-- SOURCE DATA follows --

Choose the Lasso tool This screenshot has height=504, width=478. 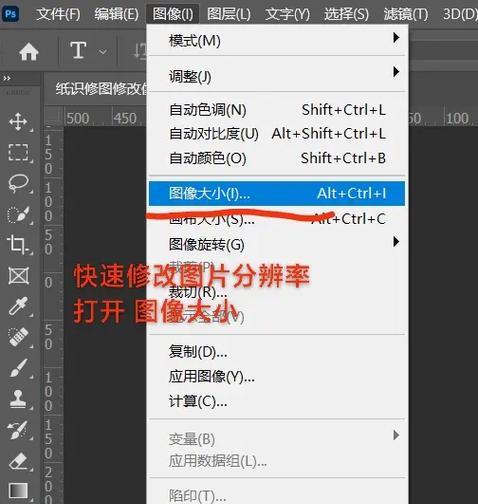[18, 184]
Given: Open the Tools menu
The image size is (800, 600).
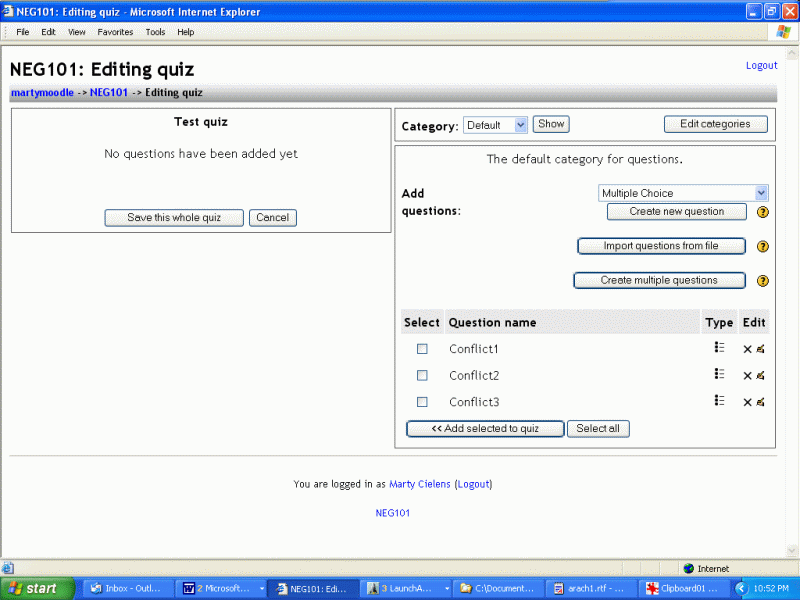Looking at the screenshot, I should (x=155, y=32).
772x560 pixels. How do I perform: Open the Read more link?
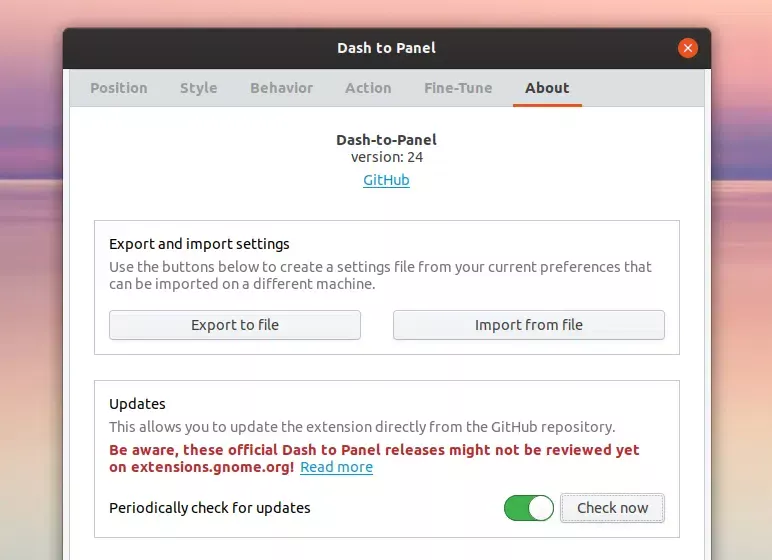(x=336, y=467)
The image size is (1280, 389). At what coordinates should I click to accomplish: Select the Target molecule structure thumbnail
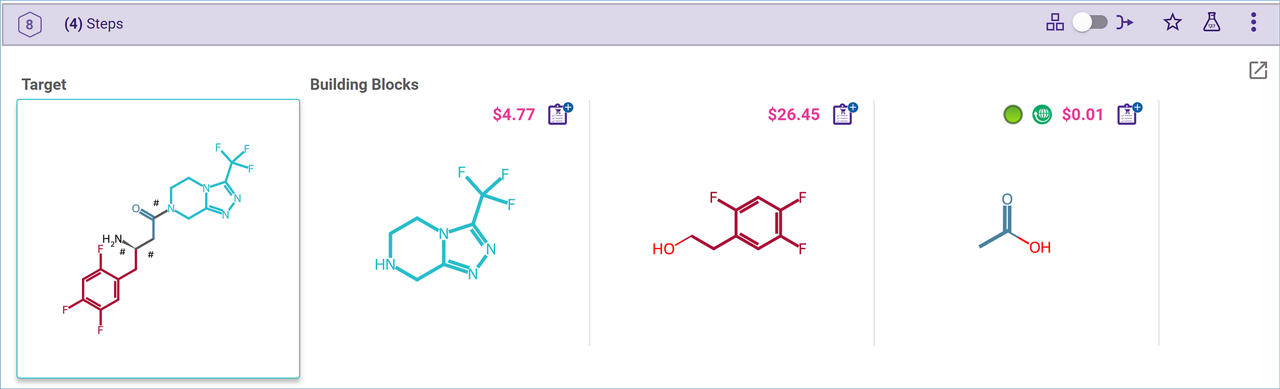158,238
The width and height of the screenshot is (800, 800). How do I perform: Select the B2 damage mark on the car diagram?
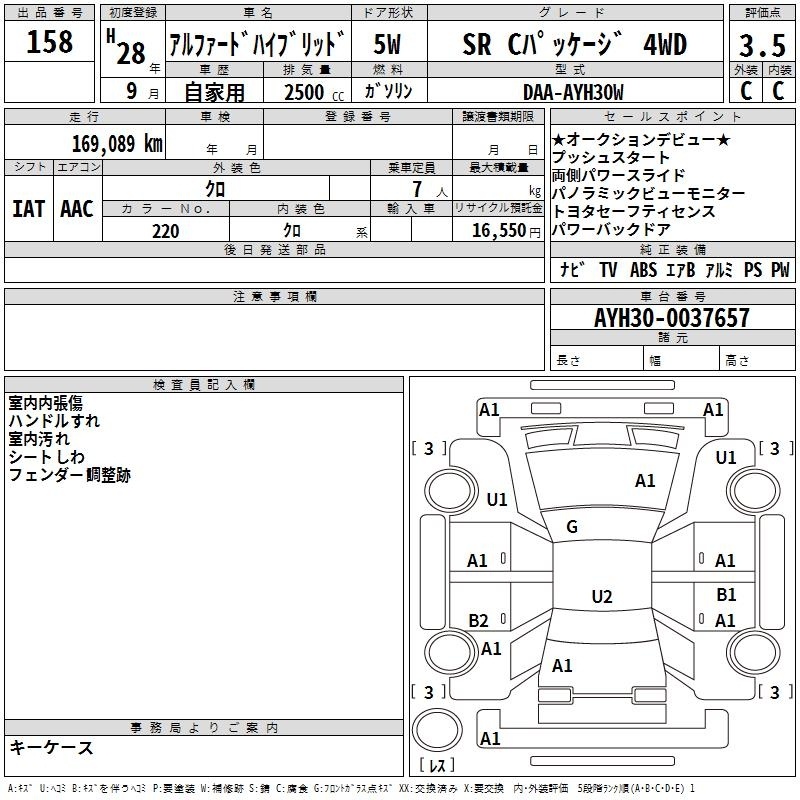479,620
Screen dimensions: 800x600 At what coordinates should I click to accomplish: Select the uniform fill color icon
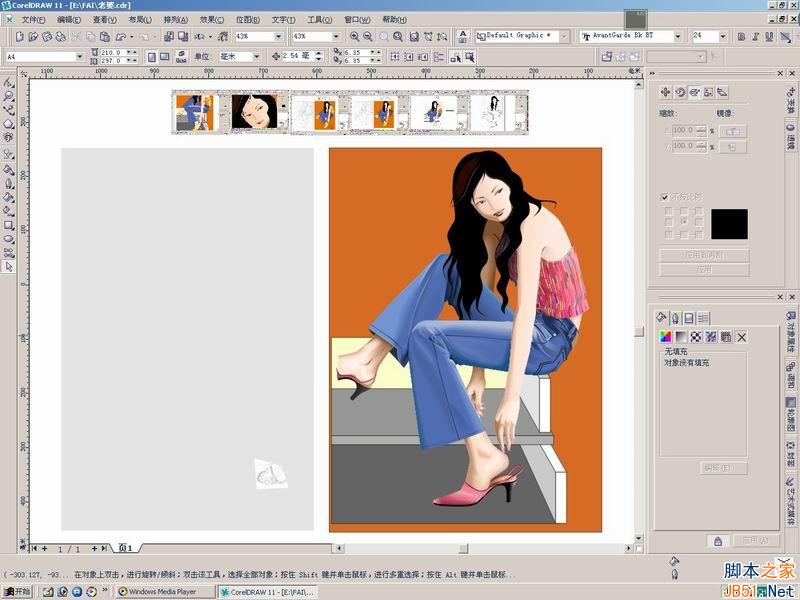click(x=665, y=336)
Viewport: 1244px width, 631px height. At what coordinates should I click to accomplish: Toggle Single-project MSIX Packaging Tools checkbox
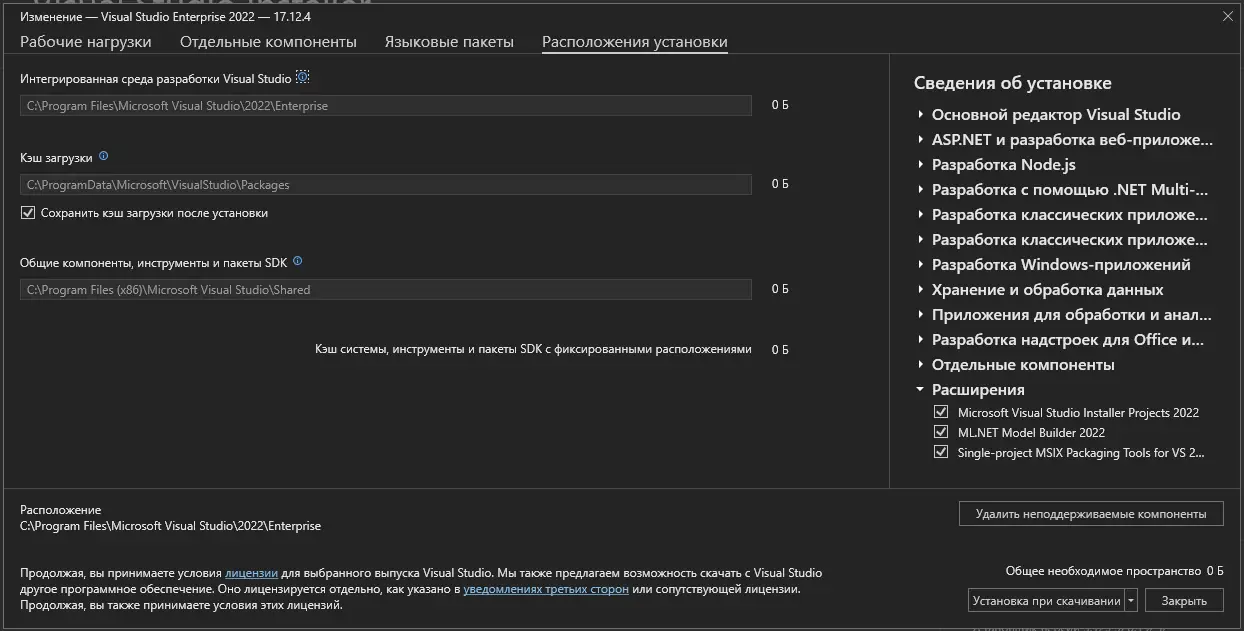pyautogui.click(x=940, y=452)
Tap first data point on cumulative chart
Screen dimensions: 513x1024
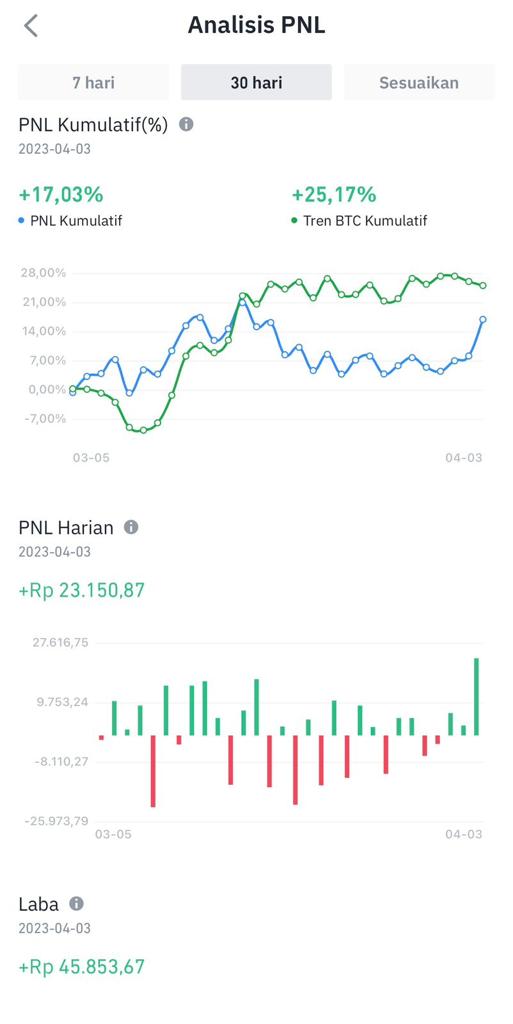pos(72,391)
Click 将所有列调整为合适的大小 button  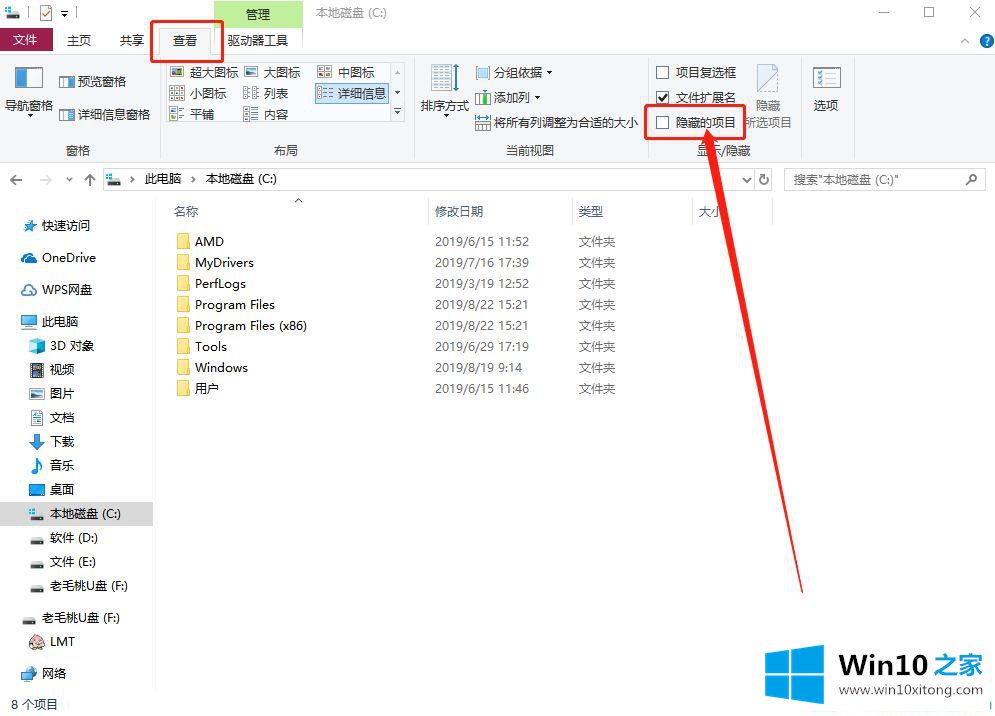[x=556, y=123]
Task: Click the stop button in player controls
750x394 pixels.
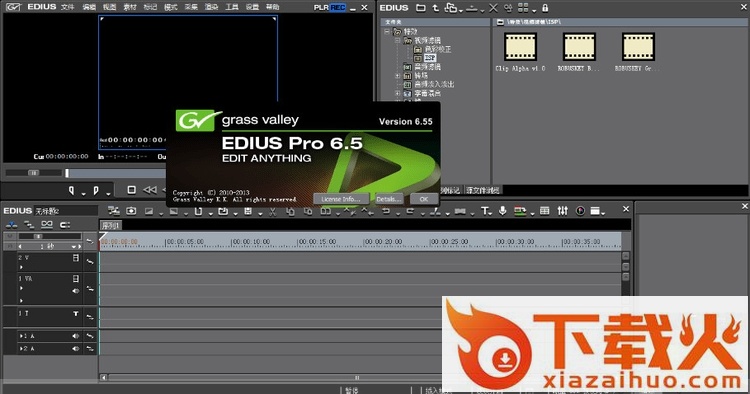Action: (131, 190)
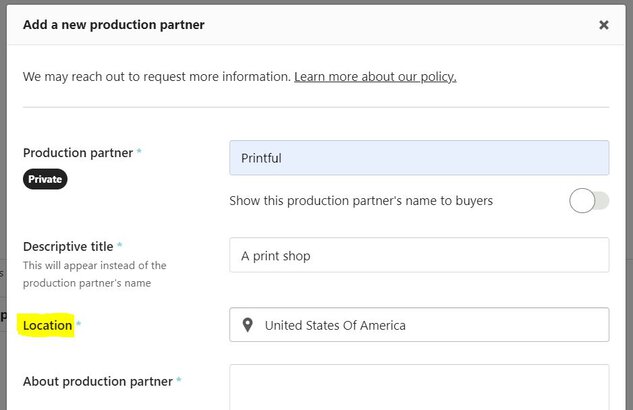633x410 pixels.
Task: Click the helper text under Descriptive title
Action: [x=94, y=274]
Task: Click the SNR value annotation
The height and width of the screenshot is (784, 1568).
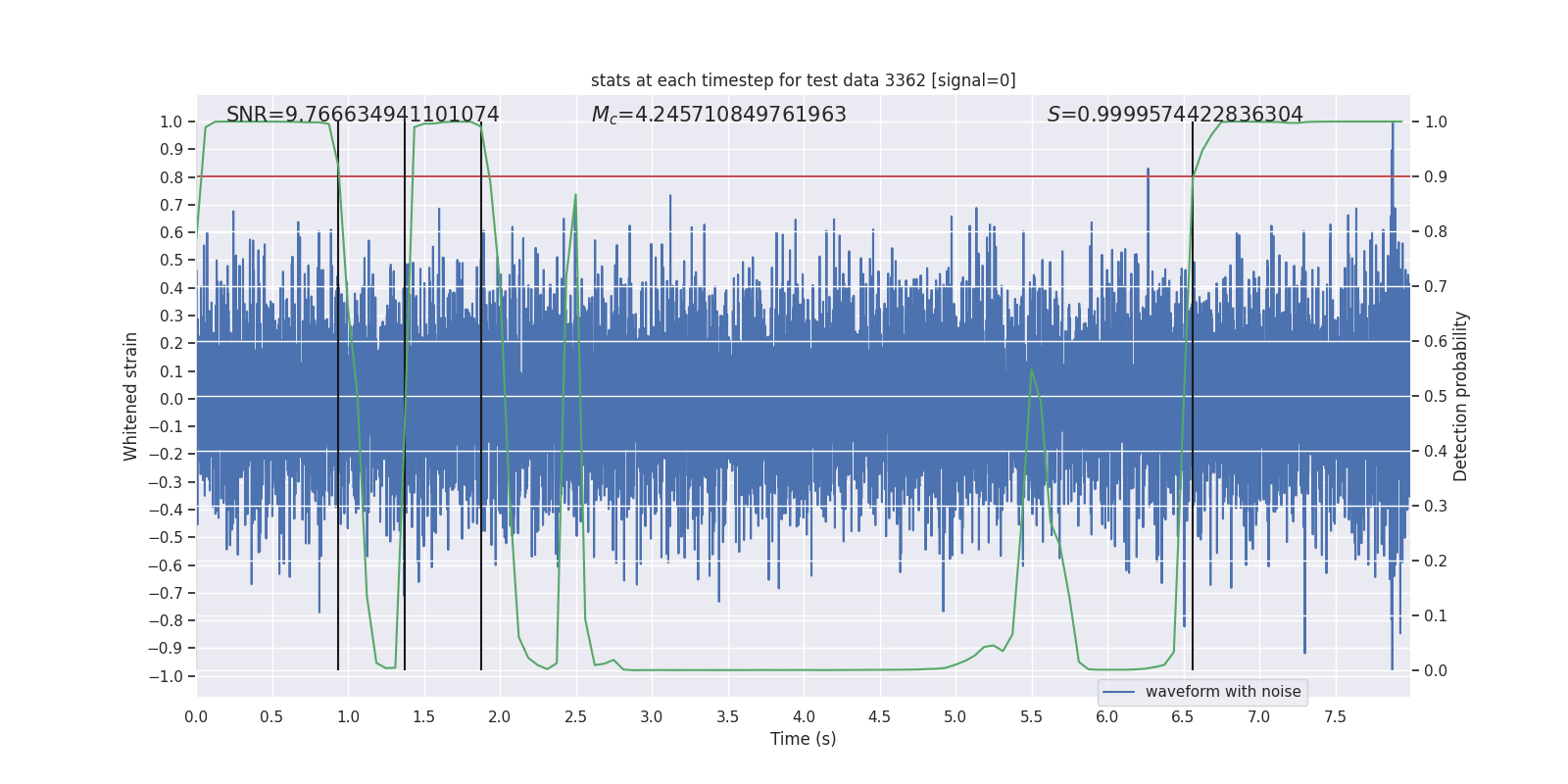Action: (x=363, y=115)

-- SOURCE DATA concluded --

**WORK TASK**.
Exactly as written, restate the lines from the one that contains "The height and" through the final line of the data, both ends included, but leave out the pictures.

**SOLUTION FOR THIS PROBLEM**.
The height and width of the screenshot is (784, 1568).
Action: (x=363, y=115)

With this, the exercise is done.